_YOUR INSTRUCTIONS_.
Copy out the data below again, word for word, from the line with "The height and" up to and including the line with "Open zuk author".

— Start DATASET RECORDS —

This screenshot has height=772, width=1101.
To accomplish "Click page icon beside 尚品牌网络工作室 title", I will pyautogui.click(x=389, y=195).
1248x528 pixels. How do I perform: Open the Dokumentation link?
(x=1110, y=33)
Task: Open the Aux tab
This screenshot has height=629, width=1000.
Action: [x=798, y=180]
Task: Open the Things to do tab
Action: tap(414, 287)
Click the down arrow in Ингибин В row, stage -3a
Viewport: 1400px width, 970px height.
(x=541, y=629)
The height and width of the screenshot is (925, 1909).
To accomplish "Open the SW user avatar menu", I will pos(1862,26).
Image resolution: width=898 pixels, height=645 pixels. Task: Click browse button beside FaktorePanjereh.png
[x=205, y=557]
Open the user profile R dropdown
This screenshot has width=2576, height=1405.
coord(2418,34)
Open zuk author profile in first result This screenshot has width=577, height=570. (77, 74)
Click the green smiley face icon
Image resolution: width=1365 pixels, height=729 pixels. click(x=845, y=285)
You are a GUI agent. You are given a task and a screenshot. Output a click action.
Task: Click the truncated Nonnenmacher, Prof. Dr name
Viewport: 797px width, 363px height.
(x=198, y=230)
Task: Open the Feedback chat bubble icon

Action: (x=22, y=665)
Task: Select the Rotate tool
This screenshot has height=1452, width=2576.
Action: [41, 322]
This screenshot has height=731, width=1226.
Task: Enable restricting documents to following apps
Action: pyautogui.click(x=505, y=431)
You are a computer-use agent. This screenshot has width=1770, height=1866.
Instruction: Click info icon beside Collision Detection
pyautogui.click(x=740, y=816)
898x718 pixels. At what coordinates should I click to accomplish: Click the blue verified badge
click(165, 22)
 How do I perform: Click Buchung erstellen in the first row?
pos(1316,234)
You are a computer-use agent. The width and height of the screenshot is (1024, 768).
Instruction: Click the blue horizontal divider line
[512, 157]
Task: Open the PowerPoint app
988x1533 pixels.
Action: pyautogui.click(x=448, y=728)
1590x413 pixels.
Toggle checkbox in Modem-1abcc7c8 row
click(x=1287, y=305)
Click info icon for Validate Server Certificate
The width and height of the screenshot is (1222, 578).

— End DATASET RECORDS —

_CORRECT RESPONSE_.
The height and width of the screenshot is (925, 1909).
To accomplish "Open the SW user avatar menu", I will pos(1862,26).
Image resolution: width=898 pixels, height=645 pixels. Task: Click browse button beside FaktorePanjereh.png
[x=205, y=557]
Open the user profile R dropdown
This screenshot has width=2576, height=1405.
coord(2418,34)
Open zuk author profile in first result This screenshot has width=577, height=570. (77, 74)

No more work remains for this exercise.